- **Problem to solve**: Convert every line of the items below into a JSON list of strings, one string per line, leaving out blank lines.

- **Material provided**:
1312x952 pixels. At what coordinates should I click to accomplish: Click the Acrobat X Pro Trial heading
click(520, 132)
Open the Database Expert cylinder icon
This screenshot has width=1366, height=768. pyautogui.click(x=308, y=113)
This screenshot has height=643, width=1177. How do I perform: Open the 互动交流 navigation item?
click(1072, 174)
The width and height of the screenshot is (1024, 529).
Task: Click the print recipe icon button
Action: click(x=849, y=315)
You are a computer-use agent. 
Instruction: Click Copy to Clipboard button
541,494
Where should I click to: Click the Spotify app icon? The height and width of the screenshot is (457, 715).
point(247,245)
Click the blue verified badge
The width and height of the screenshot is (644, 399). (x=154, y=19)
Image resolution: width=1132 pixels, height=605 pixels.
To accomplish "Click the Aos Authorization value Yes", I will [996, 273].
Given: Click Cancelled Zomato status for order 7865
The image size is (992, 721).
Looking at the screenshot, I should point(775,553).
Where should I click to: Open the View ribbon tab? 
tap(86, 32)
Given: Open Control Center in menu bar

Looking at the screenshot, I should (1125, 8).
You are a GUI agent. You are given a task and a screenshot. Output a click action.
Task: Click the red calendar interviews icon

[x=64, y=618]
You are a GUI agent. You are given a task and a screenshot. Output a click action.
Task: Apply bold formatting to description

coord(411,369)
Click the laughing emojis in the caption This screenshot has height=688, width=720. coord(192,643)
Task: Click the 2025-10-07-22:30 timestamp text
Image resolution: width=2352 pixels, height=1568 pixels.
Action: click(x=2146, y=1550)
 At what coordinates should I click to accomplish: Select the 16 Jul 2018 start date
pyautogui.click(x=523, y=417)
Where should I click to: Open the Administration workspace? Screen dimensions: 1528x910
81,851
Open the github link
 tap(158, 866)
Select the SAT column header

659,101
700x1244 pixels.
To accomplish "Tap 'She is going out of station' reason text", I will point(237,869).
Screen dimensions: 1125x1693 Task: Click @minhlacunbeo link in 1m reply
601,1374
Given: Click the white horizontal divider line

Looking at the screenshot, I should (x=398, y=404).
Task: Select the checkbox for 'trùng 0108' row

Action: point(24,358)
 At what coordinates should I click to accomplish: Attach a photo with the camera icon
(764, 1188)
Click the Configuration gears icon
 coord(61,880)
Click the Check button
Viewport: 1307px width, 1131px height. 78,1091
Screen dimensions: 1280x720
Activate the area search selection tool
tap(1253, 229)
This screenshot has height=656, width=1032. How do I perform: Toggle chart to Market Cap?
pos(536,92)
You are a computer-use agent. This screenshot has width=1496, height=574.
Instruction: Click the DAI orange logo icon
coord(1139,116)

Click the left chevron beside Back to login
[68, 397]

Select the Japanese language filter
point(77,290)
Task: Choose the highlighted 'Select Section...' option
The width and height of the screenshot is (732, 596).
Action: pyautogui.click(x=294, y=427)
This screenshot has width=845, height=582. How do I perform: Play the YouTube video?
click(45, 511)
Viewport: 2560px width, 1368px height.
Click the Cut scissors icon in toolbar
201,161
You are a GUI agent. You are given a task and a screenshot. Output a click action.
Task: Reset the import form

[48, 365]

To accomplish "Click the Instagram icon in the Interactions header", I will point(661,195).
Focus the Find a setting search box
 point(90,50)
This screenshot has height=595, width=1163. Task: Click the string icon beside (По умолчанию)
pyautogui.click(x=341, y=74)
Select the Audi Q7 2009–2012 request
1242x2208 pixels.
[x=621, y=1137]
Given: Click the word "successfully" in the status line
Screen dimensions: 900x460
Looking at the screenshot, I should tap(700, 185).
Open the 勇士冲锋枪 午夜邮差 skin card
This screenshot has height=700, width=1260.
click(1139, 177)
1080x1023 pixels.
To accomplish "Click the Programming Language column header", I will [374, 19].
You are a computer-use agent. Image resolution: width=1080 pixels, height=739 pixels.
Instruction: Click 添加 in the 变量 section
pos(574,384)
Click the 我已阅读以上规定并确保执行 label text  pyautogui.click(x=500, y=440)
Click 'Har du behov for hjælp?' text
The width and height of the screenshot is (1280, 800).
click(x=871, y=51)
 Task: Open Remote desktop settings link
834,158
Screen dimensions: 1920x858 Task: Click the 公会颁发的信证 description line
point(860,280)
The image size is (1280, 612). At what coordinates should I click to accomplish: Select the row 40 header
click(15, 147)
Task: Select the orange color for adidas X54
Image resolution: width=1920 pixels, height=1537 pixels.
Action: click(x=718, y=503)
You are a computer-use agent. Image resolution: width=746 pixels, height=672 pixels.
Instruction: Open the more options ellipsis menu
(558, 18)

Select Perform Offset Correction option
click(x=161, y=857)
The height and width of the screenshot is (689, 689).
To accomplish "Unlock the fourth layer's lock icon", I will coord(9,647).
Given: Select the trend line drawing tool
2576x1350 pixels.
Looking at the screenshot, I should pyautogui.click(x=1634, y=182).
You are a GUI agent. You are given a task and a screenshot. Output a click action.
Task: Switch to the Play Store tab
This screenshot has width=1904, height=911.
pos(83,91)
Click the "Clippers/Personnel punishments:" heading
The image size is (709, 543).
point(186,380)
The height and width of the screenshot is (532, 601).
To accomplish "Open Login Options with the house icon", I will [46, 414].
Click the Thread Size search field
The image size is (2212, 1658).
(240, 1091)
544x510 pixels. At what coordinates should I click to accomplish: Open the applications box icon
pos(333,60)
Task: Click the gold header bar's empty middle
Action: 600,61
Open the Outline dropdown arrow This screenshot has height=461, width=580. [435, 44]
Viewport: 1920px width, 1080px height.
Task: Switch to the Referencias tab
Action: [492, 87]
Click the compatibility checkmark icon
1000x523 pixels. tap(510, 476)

- **Result of the task**:
[
  "1312x952 pixels. At what coordinates should I click to accomplish: Click the Acrobat X Pro Trial heading",
  "click(520, 132)",
  "Open the Database Expert cylinder icon",
  "This screenshot has width=1366, height=768. pyautogui.click(x=308, y=113)",
  "This screenshot has height=643, width=1177. How do I perform: Open the 互动交流 navigation item?",
  "click(1072, 174)",
  "The width and height of the screenshot is (1024, 529).",
  "Task: Click the print recipe icon button",
  "Action: click(x=849, y=315)",
  "You are a computer-use agent. ",
  "Instruction: Click Copy to Clipboard button",
  "541,494",
  "Where should I click to: Click the Spotify app icon? The height and width of the screenshot is (457, 715).",
  "point(247,245)",
  "Click the blue verified badge",
  "The width and height of the screenshot is (644, 399). (x=154, y=19)",
  "Image resolution: width=1132 pixels, height=605 pixels.",
  "To accomplish \"Click the Aos Authorization value Yes\", I will [996, 273].",
  "Given: Click Cancelled Zomato status for order 7865",
  "The image size is (992, 721).",
  "Looking at the screenshot, I should point(775,553).",
  "Where should I click to: Open the View ribbon tab? ",
  "tap(86, 32)",
  "Given: Open Control Center in menu bar",
  "Looking at the screenshot, I should (1125, 8).",
  "You are a GUI agent. You are given a task and a screenshot. Output a click action.",
  "Task: Click the red calendar interviews icon",
  "[x=64, y=618]",
  "You are a GUI agent. You are given a task and a screenshot. Output a click action.",
  "Task: Apply bold formatting to description",
  "coord(411,369)",
  "Click the laughing emojis in the caption This screenshot has height=688, width=720. coord(192,643)",
  "Task: Click the 2025-10-07-22:30 timestamp text",
  "Image resolution: width=2352 pixels, height=1568 pixels.",
  "Action: click(x=2146, y=1550)",
  " At what coordinates should I click to accomplish: Select the 16 Jul 2018 start date",
  "pyautogui.click(x=523, y=417)",
  "Where should I click to: Open the Administration workspace? Screen dimensions: 1528x910",
  "81,851",
  "Open the github link",
  " tap(158, 866)",
  "Select the SAT column header",
  "659,101",
  "700x1244 pixels.",
  "To accomplish \"Tap 'She is going out of station' reason text\", I will point(237,869).",
  "Screen dimensions: 1125x1693 Task: Click @minhlacunbeo link in 1m reply",
  "601,1374",
  "Given: Click the white horizontal divider line",
  "Looking at the screenshot, I should (x=398, y=404).",
  "Task: Select the checkbox for 'trùng 0108' row",
  "Action: point(24,358)",
  " At what coordinates should I click to accomplish: Attach a photo with the camera icon",
  "(764, 1188)",
  "Click the Configuration gears icon",
  " coord(61,880)",
  "Click the Check button",
  "Viewport: 1307px width, 1131px height. 78,1091",
  "Screen dimensions: 1280x720",
  "Activate the area search selection tool",
  "tap(1253, 229)",
  "This screenshot has height=656, width=1032. How do I perform: Toggle chart to Market Cap?",
  "pos(536,92)",
  "You are a computer-use agent. This screenshot has width=1496, height=574.",
  "Instruction: Click the DAI orange logo icon",
  "coord(1139,116)",
  "Click the left chevron beside Back to login",
  "[68, 397]",
  "Select the Japanese language filter",
  "point(77,290)",
  "Task: Choose the highlighted 'Select Section...' option",
  "The width and height of the screenshot is (732, 596).",
  "Action: pyautogui.click(x=294, y=427)",
  "This screenshot has width=845, height=582. How do I perform: Play the YouTube video?",
  "click(45, 511)",
  "Viewport: 2560px width, 1368px height.",
  "Click the Cut scissors icon in toolbar",
  "201,161",
  "You are a GUI agent. You are given a task and a screenshot. Output a click action.",
  "Task: Reset the import form",
  "[48, 365]",
  "To accomplish \"Click the Instagram icon in the Interactions header\", I will point(661,195).",
  "Focus the Find a setting search box",
  " point(90,50)",
  "This screenshot has height=595, width=1163. Task: Click the string icon beside (По умолчанию)",
  "pyautogui.click(x=341, y=74)",
  "Select the Audi Q7 2009–2012 request",
  "1242x2208 pixels.",
  "[x=621, y=1137]",
  "Given: Click the word \"successfully\" in the status line",
  "Screen dimensions: 900x460",
  "Looking at the screenshot, I should tap(700, 185).",
  "Open the 勇士冲锋枪 午夜邮差 skin card",
  "This screenshot has height=700, width=1260.",
  "click(1139, 177)",
  "1080x1023 pixels.",
  "To accomplish \"Click the Programming Language column header\", I will [374, 19].",
  "You are a computer-use agent. Image resolution: width=1080 pixels, height=739 pixels.",
  "Instruction: Click 添加 in the 变量 section",
  "pos(574,384)",
  "Click the 我已阅读以上规定并确保执行 label text  pyautogui.click(x=500, y=440)",
  "Click 'Har du behov for hjælp?' text",
  "The width and height of the screenshot is (1280, 800).",
  "click(x=871, y=51)",
  " Task: Open Remote desktop settings link",
  "834,158",
  "Screen dimensions: 1920x858 Task: Click the 公会颁发的信证 description line",
  "point(860,280)",
  "The image size is (1280, 612). At what coordinates should I click to accomplish: Select the row 40 header",
  "click(15, 147)",
  "Task: Select the orange color for adidas X54",
  "Image resolution: width=1920 pixels, height=1537 pixels.",
  "Action: click(x=718, y=503)",
  "You are a computer-use agent. Image resolution: width=746 pixels, height=672 pixels.",
  "Instruction: Open the more options ellipsis menu",
  "(558, 18)",
  "Select Perform Offset Correction option",
  "click(x=161, y=857)",
  "The height and width of the screenshot is (689, 689).",
  "To accomplish \"Unlock the fourth layer's lock icon\", I will coord(9,647).",
  "Given: Select the trend line drawing tool",
  "2576x1350 pixels.",
  "Looking at the screenshot, I should pyautogui.click(x=1634, y=182).",
  "You are a GUI agent. You are given a task and a screenshot. Output a click action.",
  "Task: Switch to the Play Store tab",
  "This screenshot has width=1904, height=911.",
  "pos(83,91)",
  "Click the \"Clippers/Personnel punishments:\" heading",
  "The image size is (709, 543).",
  "point(186,380)",
  "The height and width of the screenshot is (532, 601).",
  "To accomplish \"Open Login Options with the house icon\", I will [46, 414].",
  "Click the Thread Size search field",
  "The image size is (2212, 1658).",
  "(240, 1091)",
  "544x510 pixels. At what coordinates should I click to accomplish: Open the applications box icon",
  "pos(333,60)",
  "Task: Click the gold header bar's empty middle",
  "Action: 600,61",
  "Open the Outline dropdown arrow This screenshot has height=461, width=580. [435, 44]",
  "Viewport: 1920px width, 1080px height.",
  "Task: Switch to the Referencias tab",
  "Action: [492, 87]",
  "Click the compatibility checkmark icon",
  "1000x523 pixels. tap(510, 476)"
]